Spintronics, the manipulation of electron spins and magnetic moments, is aimed at supplying an alternative to conventional electronics technology which uses the change of electronic states to store and transfer information using binary bits. At FLASH, an international research team, including the Central European Institute of Technology (CEITEC) in Brno (Czech Republic) and the University of Mainz, has now addressed the problem of ultrafast generation of magnetic ordering in a possible candidate for the realisation of spintronic devices. To solve this question, they combined time-resolved soft X-ray photoemission with state-of-the-art time-dependent Density Functional Theory (DFT) calculations.

This system, a magnetic FeRh binary compound, shows a first order phase transition from an anti-ferromagnetic (AFM) to a ferromagnetic phase (FM) at about 100 K above room temperature. In the AFM state, Fe atoms alone carry a net magnetic moment which is oppositely aligned. In the FM state Fe moments align parallel to each other and a net magnetic moment is induced in the Rh atoms. The strong magnetic effect is also influencing the electronic structure of the system, resulting in a spin polarisation in the valence band. This spin polarisation makes the system appealing for the development of spintronic devices. It offers the possibility of spin pumping in magnetic hetero-junctions in which a spin current or spin accumulation is generated at the interface between the two layers.

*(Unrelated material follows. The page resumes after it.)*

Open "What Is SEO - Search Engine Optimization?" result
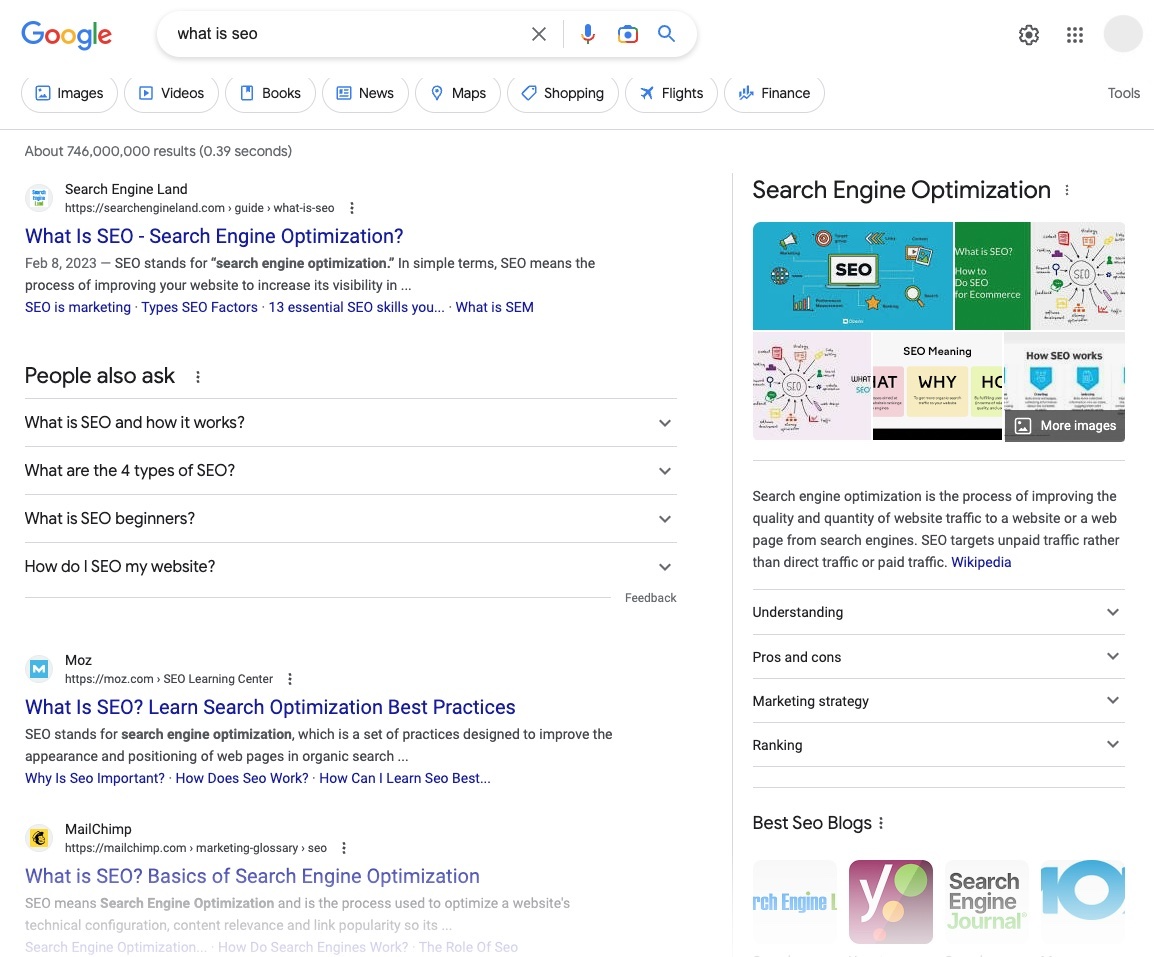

The team investigated the role of electronic structure and charge transfer in the FeRh order phase transition by combining time-resolved soft X-ray photoemission results achieved at FLASH with time-dependent Density Functional Theory (DFT) calculations. To contribute to long-debated discussion on this phase transition, a unique combination of techniques was required, available at the FLASH beamline PG2. An ultrafast optical pump laser excited the samples, which were ‚probed‘ by an ultrafast soft X-ray pulse, and the HEXTOF endstation was used as a momentum microscope. HEXTOF merges three photoemission spectroscopy techniques into a single setup for analysis of photoemitted electrons.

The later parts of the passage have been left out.